**TAREA BREVE**
Continúa el fragmento sobre la comunión con los difuntos el 1 y el 2 de noviembre, empezando justo después de su última oración.

**FRAGMENTO DADO**
++++++++

Sin embargo, todos nosotros, unidos en un solo bautismo en Cristo, independientemente de nuestra situación, seguimos formando parte del Cuerpo de Cristo. Por eso, dedicamos estos dos primeros días de noviembre a recordar de manera especial nuestra continua comunión con quienes nos han precedido: el 1 de noviembre, con quienes han pasado por el purgatorio y ahora gozan de la felicidad eterna en el cielo–la Iglesia Triunfante; y el 2 de noviembre, con quienes aún sufren en el fuego purificador del purgatorio, esperando unirse a quienes les precedieron en la felicidad celestial–la Iglesia que Sufre.

++++++++

**INFORMACIÓN EXTRAÍDA**
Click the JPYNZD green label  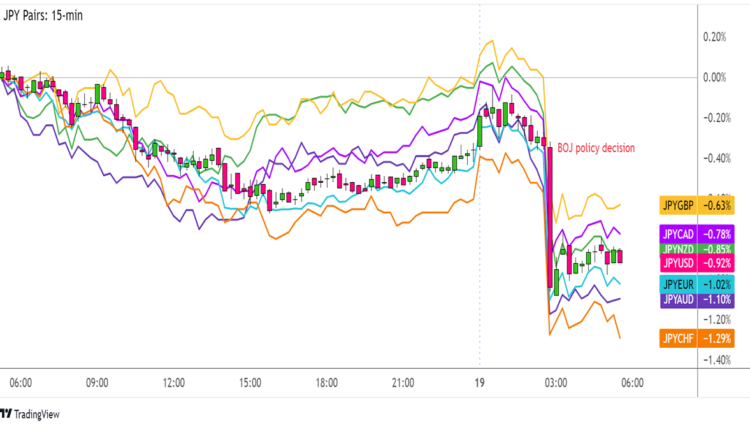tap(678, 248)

++++++++

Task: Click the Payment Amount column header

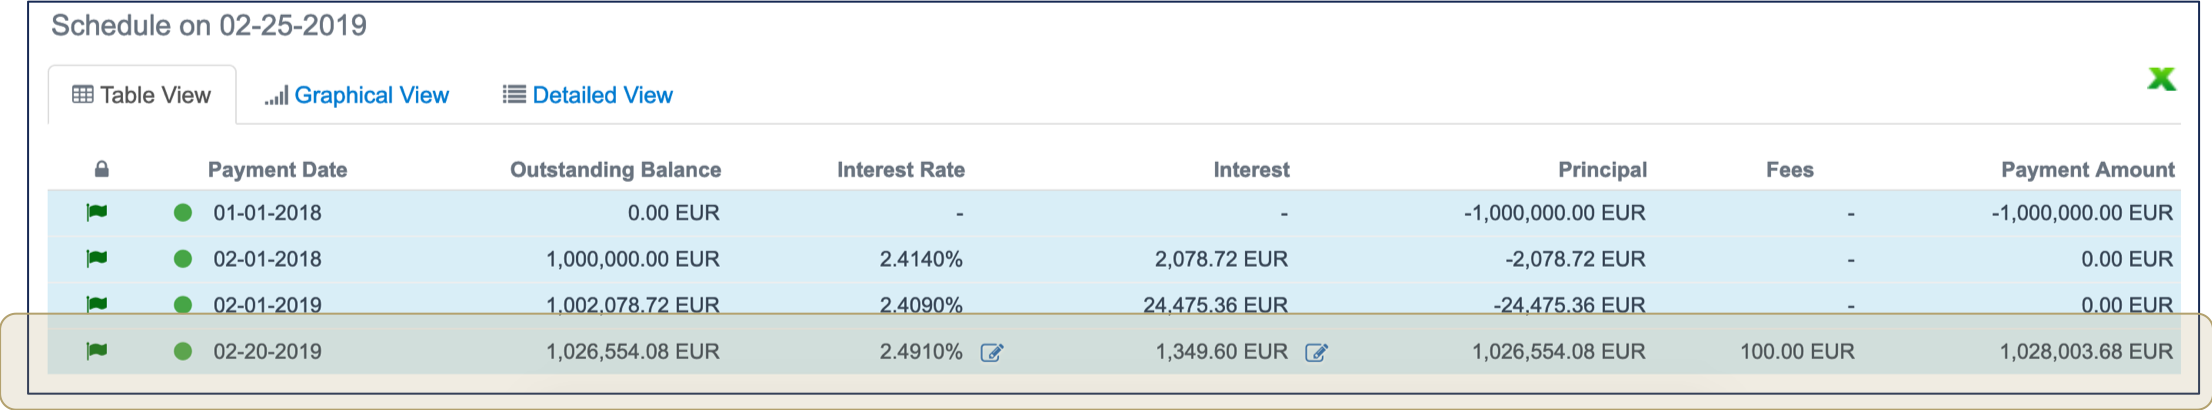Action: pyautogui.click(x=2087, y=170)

++++++++

**RESPUESTA DEL EJERCICIO**
Unidos en una sola comunión–la Comunión de los Santos–nos apoyamos mutuamente. Nuestras oraciones, penitencias y mortificaciones en la tierra ayudan a acelerar la purificación de las almas del purgatorio, a la vez que podemos pedirles que intercedan por nosotros en nuestras necesidades (lo cual también acelera su purificación); y, por supuesto, ambos miramos a los santos del cielo quienes, habiendo vivido como uno con nosotros en la tierra y habiendo presenciado la dolorosa purificación del purgatorio, se preocupan constantemente por nosotros ante nuestro Padre celestial. Esto, en cierto modo, es Jesús–cabeza de este cuerpo–asegurándose de que no pierda nada de lo que su Padre le ha dado.
Así pues, hermanos y hermanas, al acercarnos hoy a este altar, recordemos, para estar cerca de nuestros hermanos santos: los que aquí nos rodean, nuestros amados que nos han precedido “marcados con la señal de la fe”, y los triunfantes que ya disfrutan de la plenitud del banquete celestial, un anticipo del cual recibimos aquí al recibir el Cuerpo y la Sangre de Jesús de este altar. Y, al hacerlo, demos gracias al Padre por medio de Jesús por habernos hecho dignos de participar de la gracia de los santos en la luz.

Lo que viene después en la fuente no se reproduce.